[Start of Attachment]

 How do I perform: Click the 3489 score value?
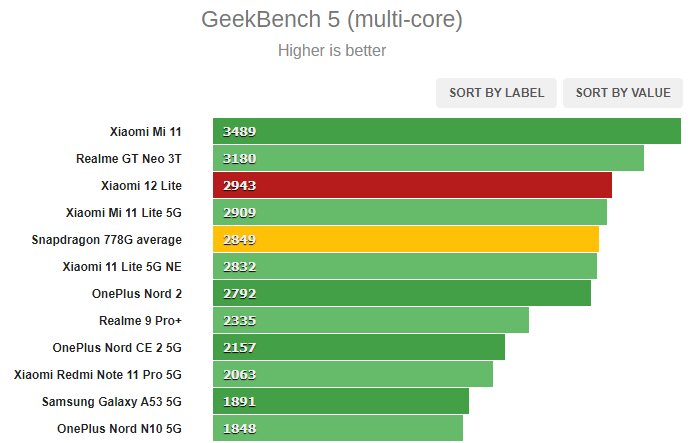(x=240, y=131)
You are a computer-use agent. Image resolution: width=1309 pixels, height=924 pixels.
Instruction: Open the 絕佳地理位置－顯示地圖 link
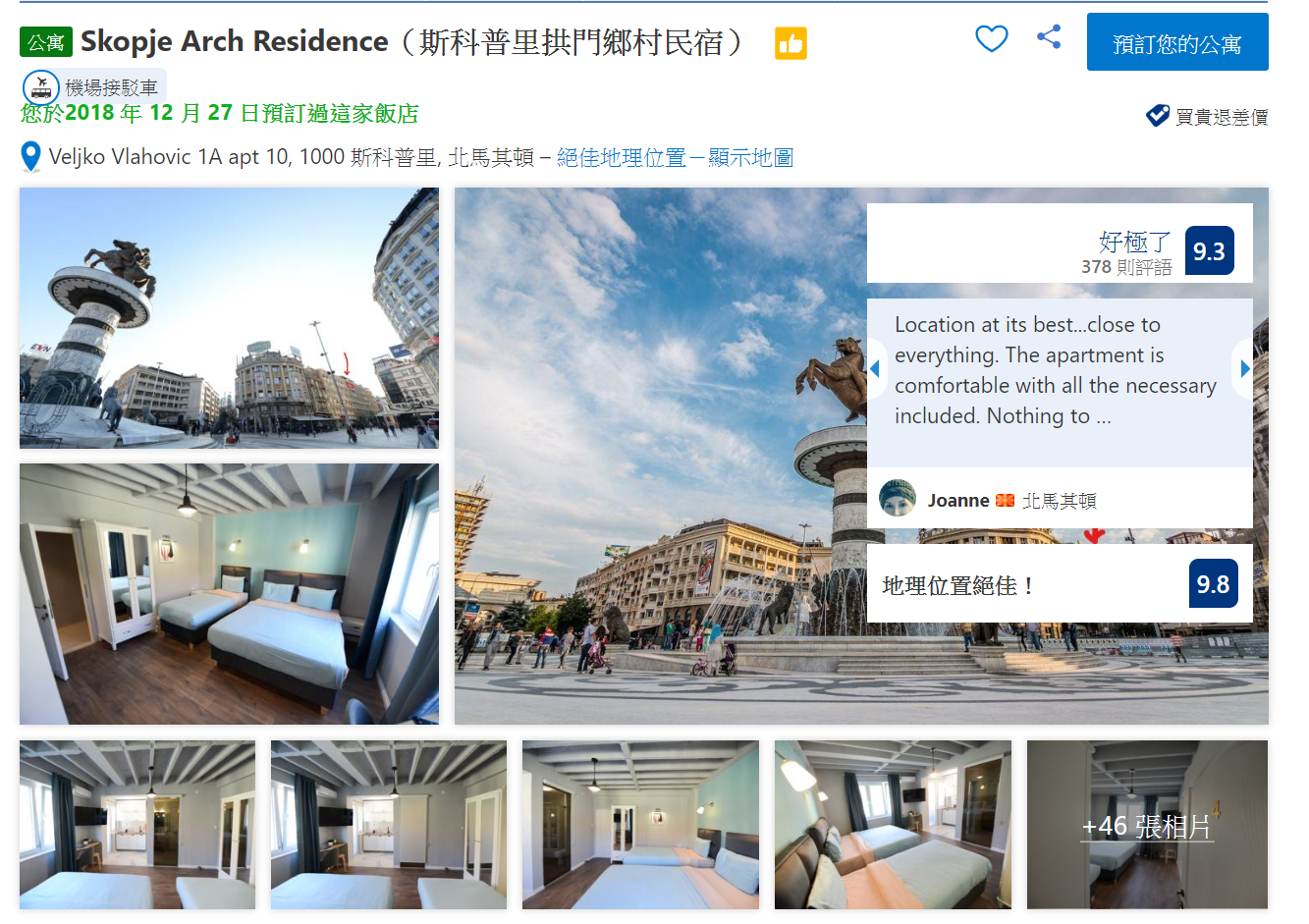[x=675, y=157]
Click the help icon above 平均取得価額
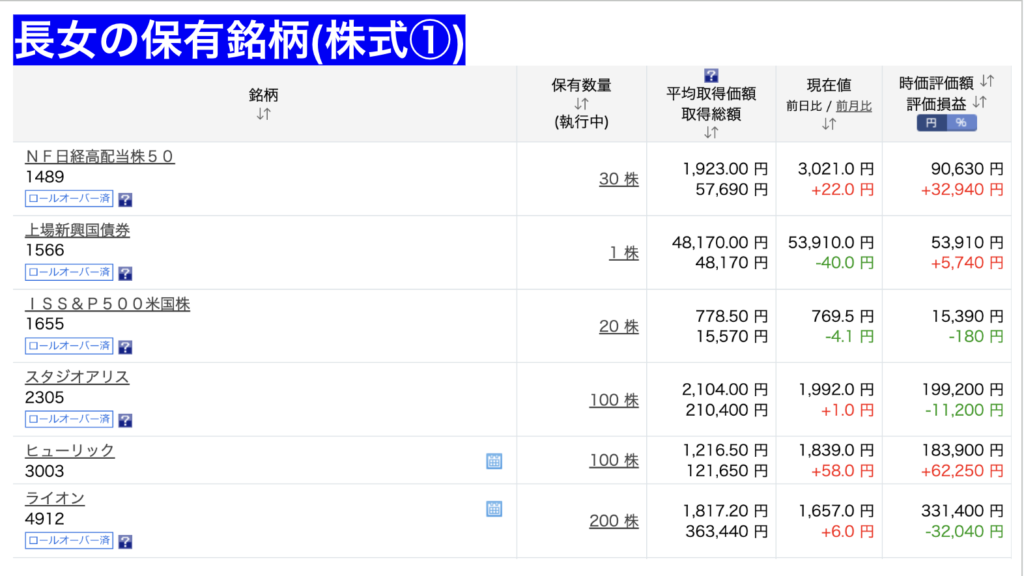The height and width of the screenshot is (576, 1024). pyautogui.click(x=711, y=75)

[End of Attachment]

_Exercise goal_
Please copy the data above exactly, omitting the pictures.

_Answer_
 How do I perform: Click the 3489 score value?
(x=240, y=131)
You are a computer-use agent. Image resolution: width=1309 pixels, height=924 pixels.
Instruction: Open the 絕佳地理位置－顯示地圖 link
[x=675, y=157]
Click the help icon above 平均取得価額
The height and width of the screenshot is (576, 1024). pyautogui.click(x=711, y=75)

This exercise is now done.